Chuck Klosterman wrote a great piece in Esquire a year or so ago entitled, “” (  The basic premise was that Hannah Montana was so appealing to teenagers because she personified the web’s ability to give any average teenager an alternate identity. His comical example is that if you wished to be a stoner kite enthusiast, all you need to do is create a profile called something like kiteenthusiast420 and bam, you can be taken as a kite-flyin’, reefer tokin’ cat. His actual example was about a 14-year-old high school student who created an alternate gothic-sexpot identity via Myspace.

I see the same dichotomy of the self taking place here, especially in Miriam. Luther, and Miriam, too, are obvious and admitted technophiles. (For the record, Miriam’s over-indulgence of screen time making her RSI-positive?? RSI=Relative Strength Index, which indicates the relative strength or weakness of a financial market.) And when Miriam comes up missing one morning, Luther’s hypnotic cyber-adventure seems to become a montage of him not being himself, but watching another version of himself. Identities are easily shifted and alienate throughout Miriam, as she herself can easily disguise her face through hooded sweatshirt and fake beard, which Luther does not initially notice in Sam’s basement.

We must ask ourselves, why did Luther disparage so much when Miriam first turned up missing? Why did he assume immediately that she was either dead or sleeping with someone else. There must be some kind of sign there that signals that something must be very wrong on this particular “day,” when Luther awakens and turns over to find that the space where Miriam slept was “just a space.” Alas, can a 30×2 cm box possibly contain more than just a space? As Luther cries desperately, “I need to see you!” (key word there is “see”), it would seem that it is just a space, but his daytrip to find his lost lady yields that it might not necessarily be a vacuum but an alternate state and identity altogether.

The alienation felt in Floppy is much more violent and mysterious from our unknown friend. While he seems awfully humanistic in his urge to aid the battered woman, what’s really hindering him from doing so? In the end he goes returns to the computer time after time…but, still, he is typing down these feelings and pleas, but who is the one talking? The physical man who takes up space or the computer doppelganger?

-Steven Whisler

Our mysterious friend in Floppy expresses a similar apathy regarding the battered woman in the apartment next door. Though he claims he desperately wants to help her, we are left wondering why he simply doesn’t do so, despite her painful pleas. Instead he prefers to fall into a catatonic state, distancing himself from any human interaction.

~ by PDG on April 12, 2010.

5 Responses to “Yer Blues: Alienation, Lonely Hearts, Ignorance on the”

Set exercise: Pick up the blog post on identity and alienation after its final line and keep writing it.

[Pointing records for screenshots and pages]
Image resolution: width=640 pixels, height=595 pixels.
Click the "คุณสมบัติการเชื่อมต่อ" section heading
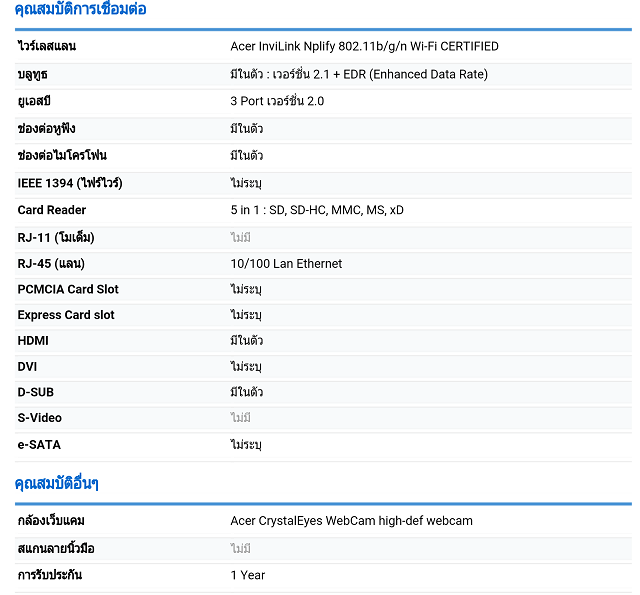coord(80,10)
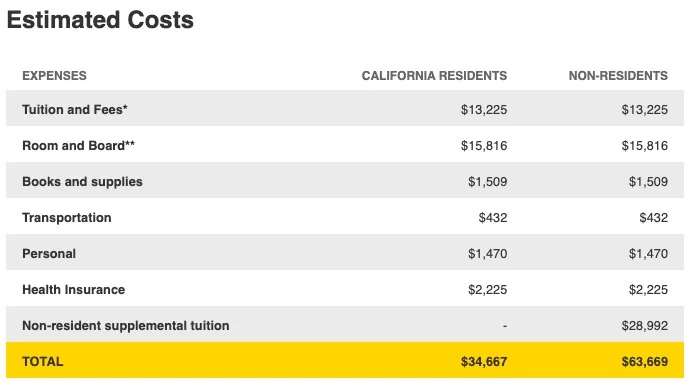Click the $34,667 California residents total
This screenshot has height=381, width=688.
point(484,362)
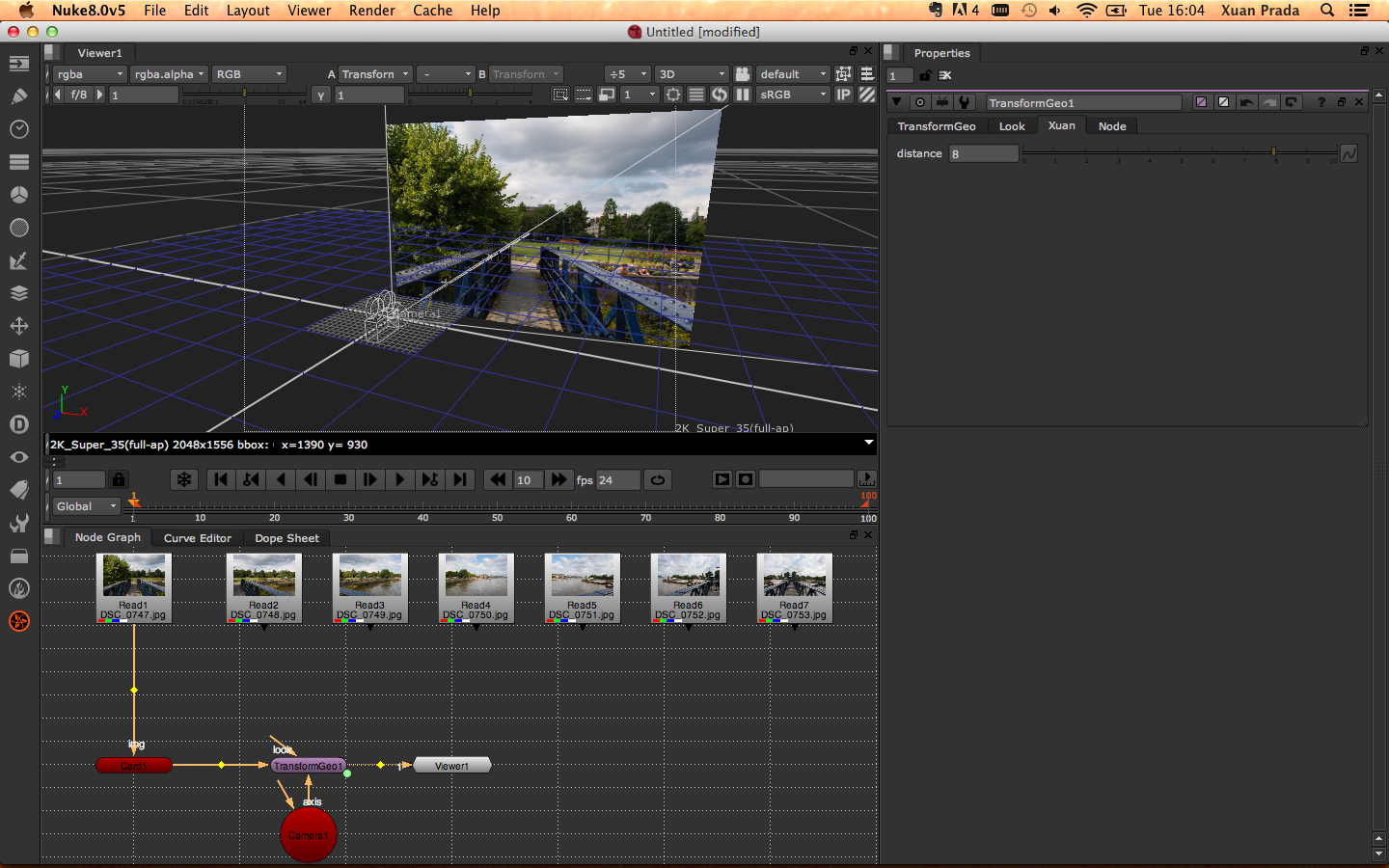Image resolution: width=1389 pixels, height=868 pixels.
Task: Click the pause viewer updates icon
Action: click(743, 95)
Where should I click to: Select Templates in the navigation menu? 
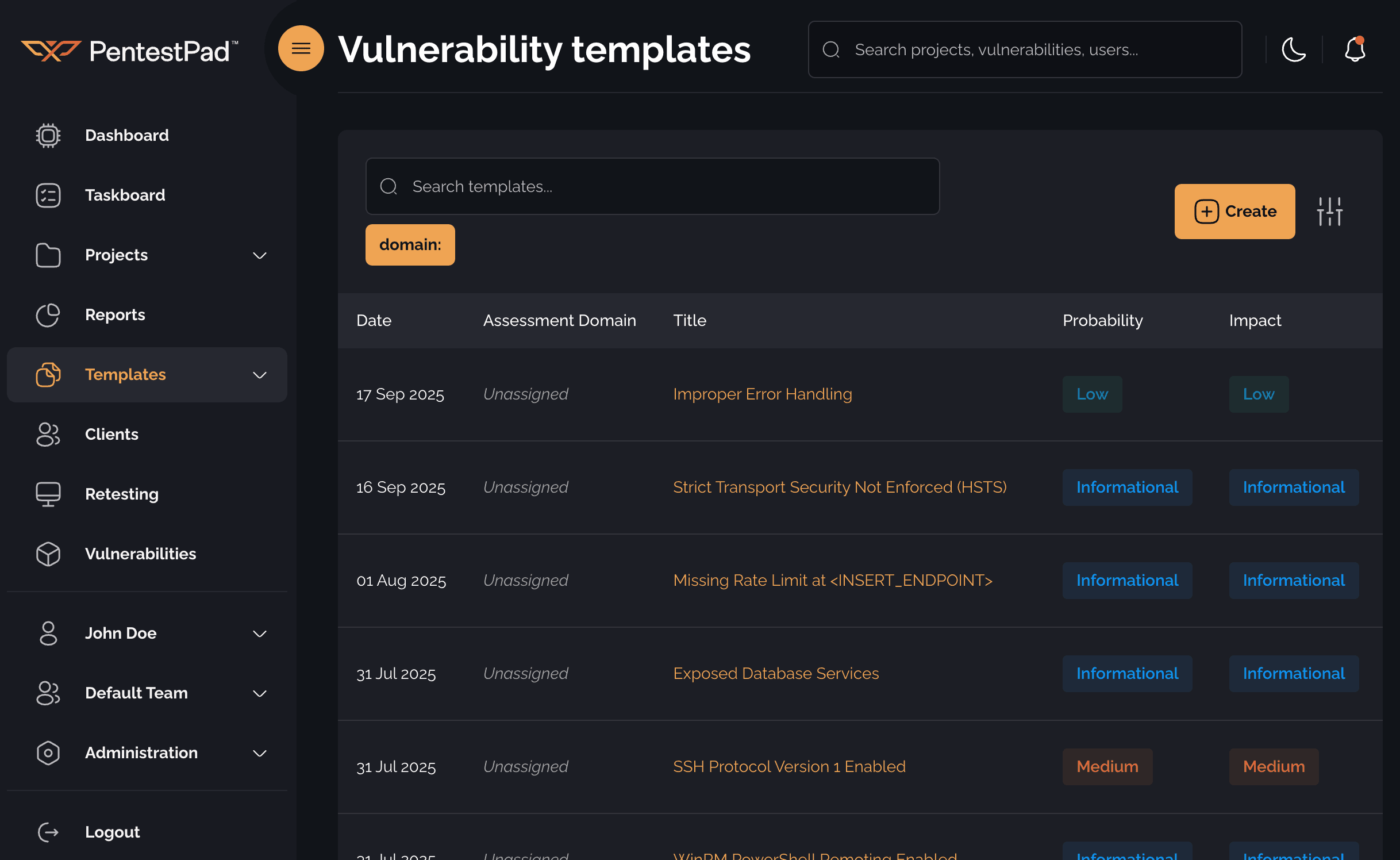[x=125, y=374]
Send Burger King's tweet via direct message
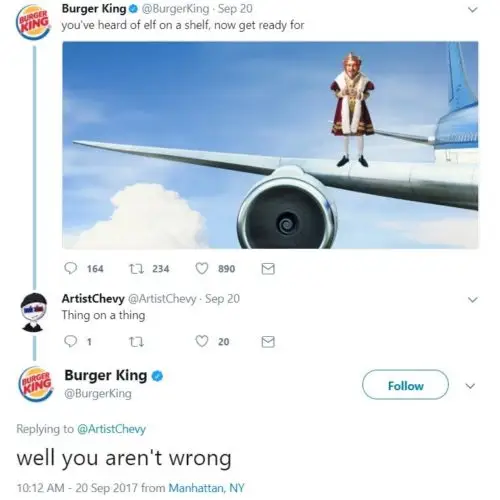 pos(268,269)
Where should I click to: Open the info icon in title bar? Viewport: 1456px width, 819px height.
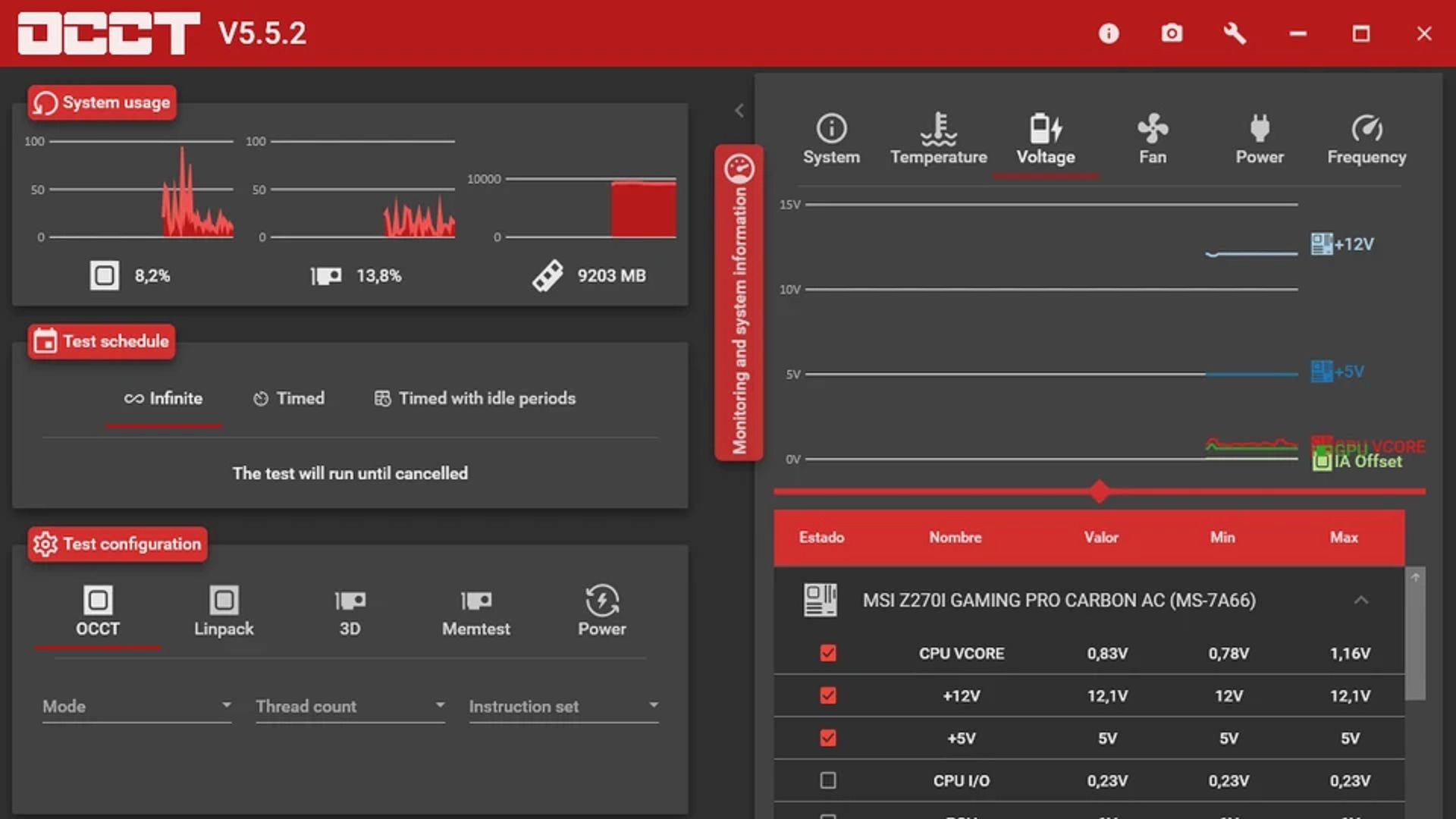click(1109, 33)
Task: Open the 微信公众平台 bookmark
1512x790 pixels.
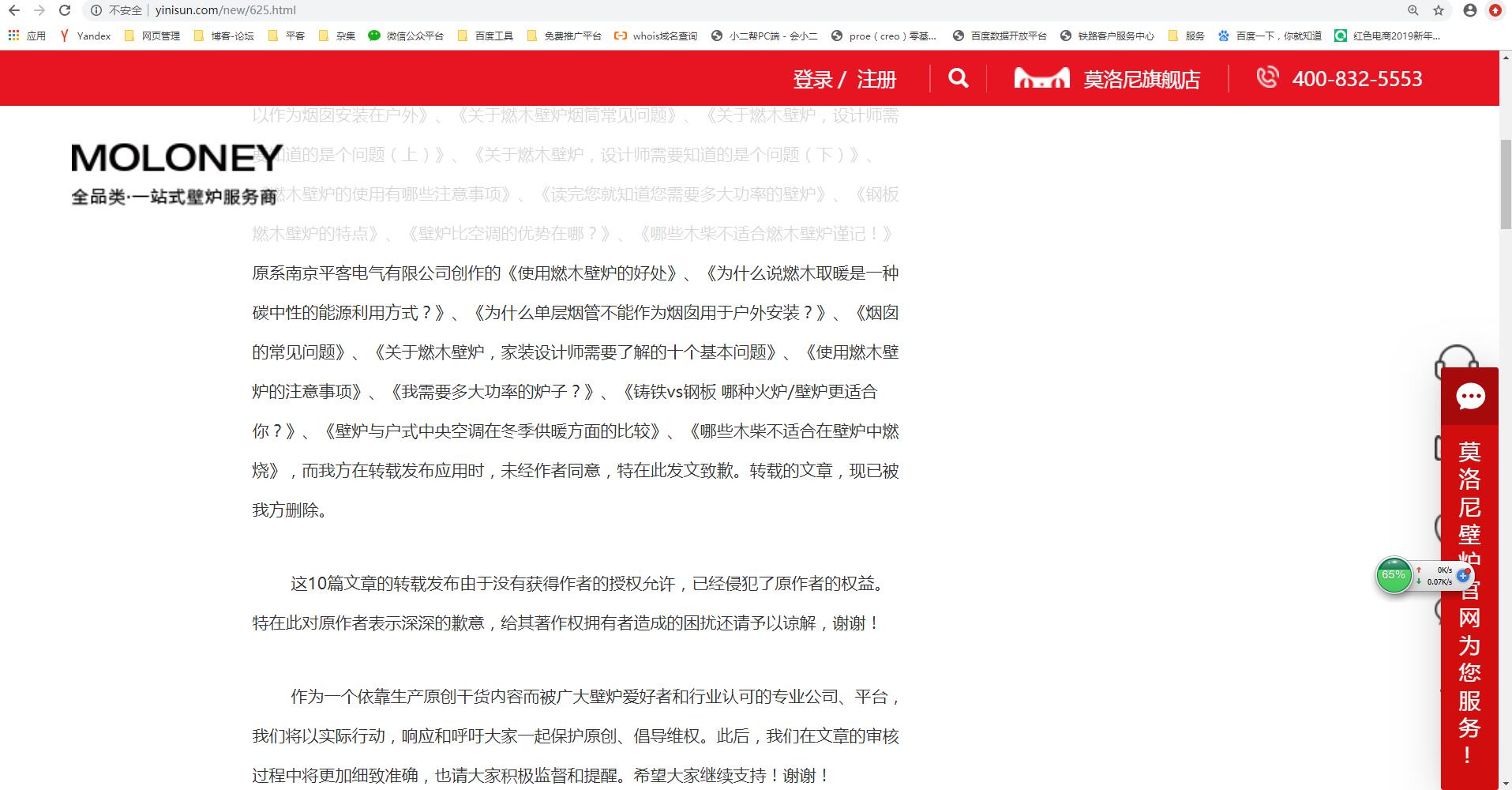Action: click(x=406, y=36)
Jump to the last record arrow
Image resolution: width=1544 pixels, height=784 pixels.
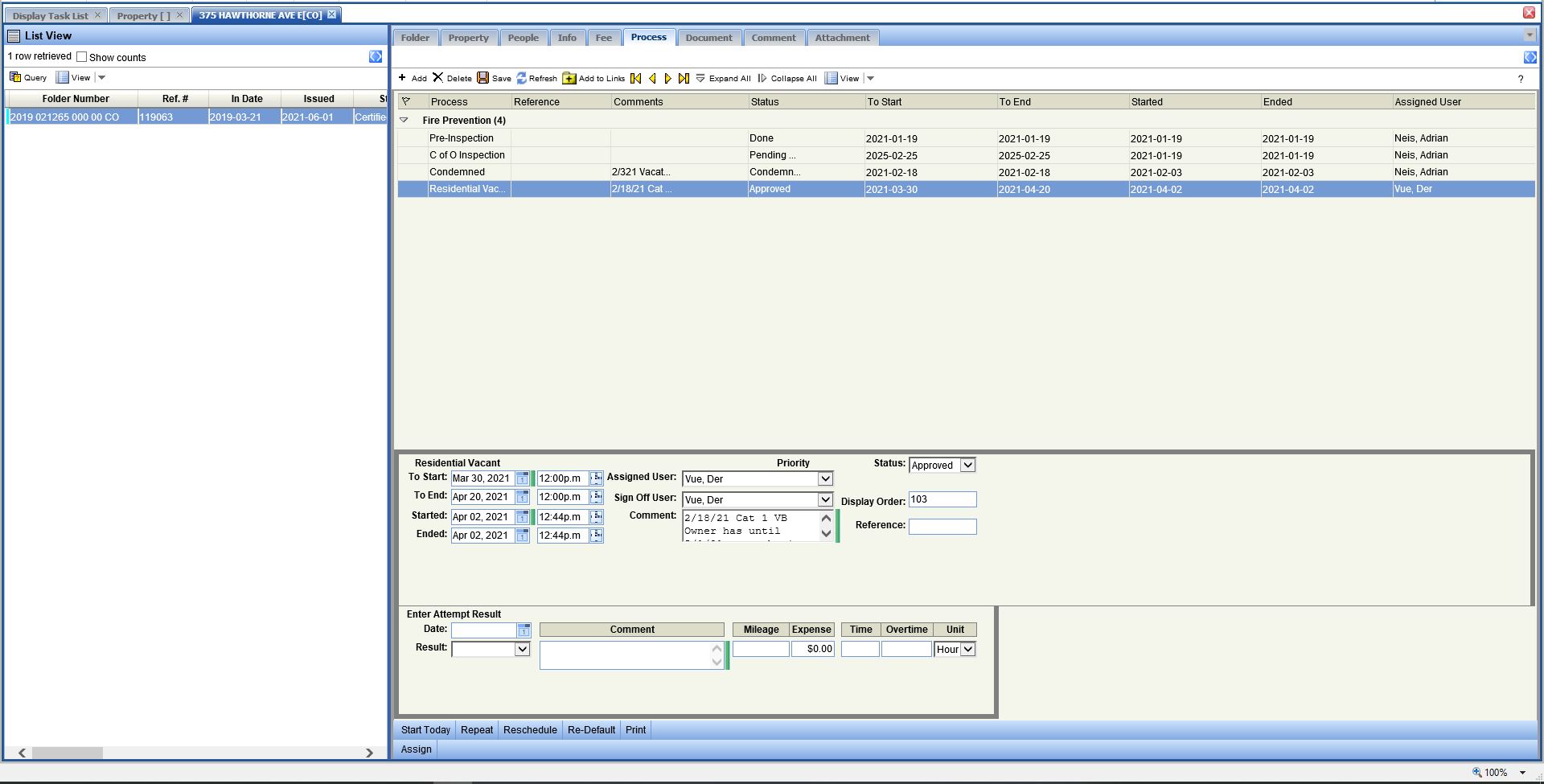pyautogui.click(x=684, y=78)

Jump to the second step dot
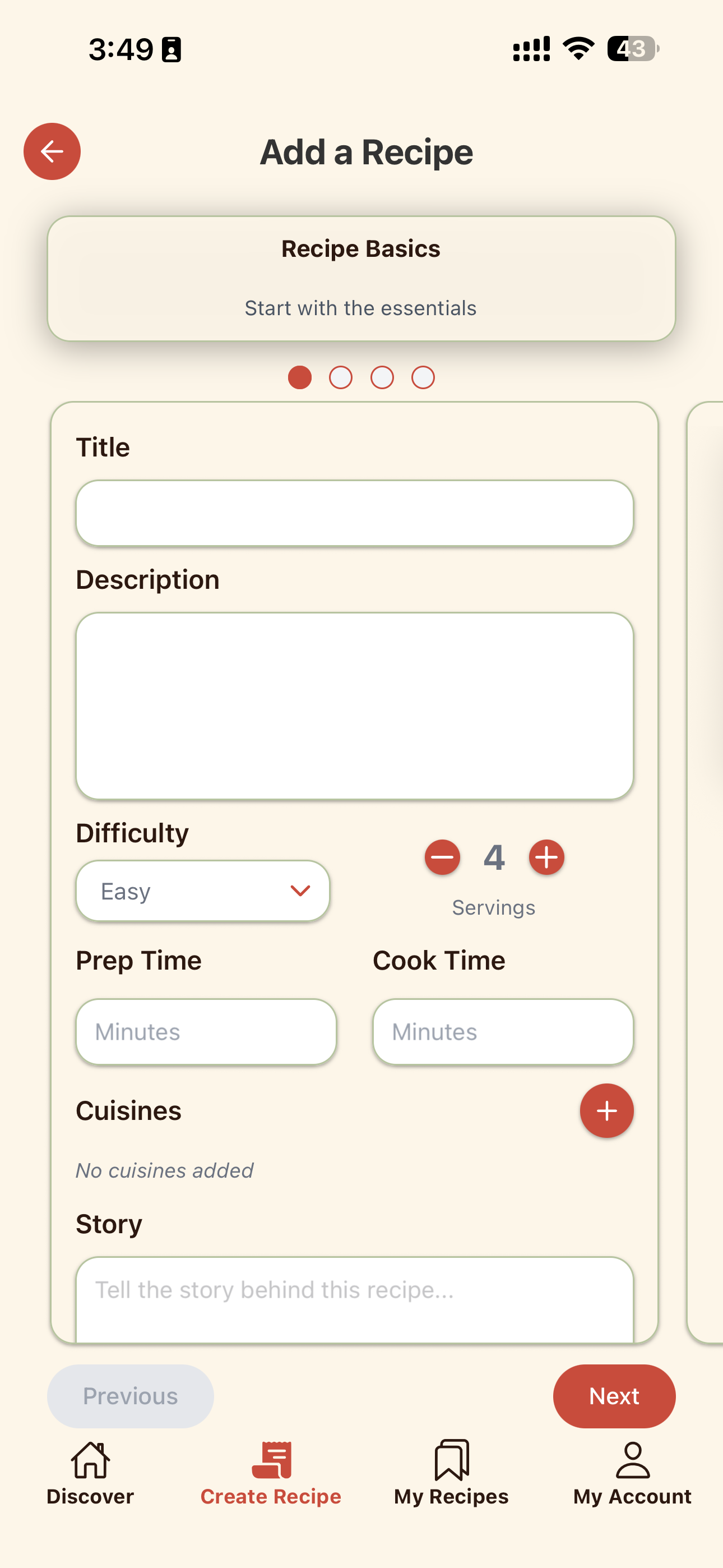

Exercise response:
  1. Spreading one’s self too thin–something’s happening here and you don’t know what it is, do you…Mr. Jones? Your rephrasing of the problem in conjunction with the Hannah Montana piece (God–it would be tiring to be her…) makes me think of black holes. The even horizon where you can’t go back and suddenly now you’re sucked into the hole, your body stretching out into molecular lines along with stretched time and light so that you are not only looking at yourself from what you can see, but there’s you still falling into the hole and you down deeper, still going into the hole and the forces of this shifting and destruction of space/time/matter would a) blow your mind b)be like not enough butter spread over too much bread (what movie is that from?) and c)kill you (if you weren’t dead already).
    But! Even though this is true, where if you’re not careful the internet’s avatarism can swallow you up and leave you as a stretched person not able to find the core individual (if there is one (and I think that Miriam is saying that there is)), I still think the internet’s anonymity–if used correctly–is a powerful tool that allows one to create these avatars and get away with it like Lennon like Dylan like Waits. They are all avatars of themselves… but now we can do it too. The question then is how are (were) they smart enough not to let it destroy them like so many others?

    BTW: RSI= Repetitive Strain Injury (like from typing on the comp all day)

  2. I offer you a dreadfully personal anecdote:

    There was a time a few years ago when I was dating someone, and both of us played a certain MMORPG that involved leveling up, team progression in dungeons, etc. We thought it would be cute to make characters together with matching names, level them up together, make mutual friends in the game, so on and so forth. Nerd-o-rama, I know.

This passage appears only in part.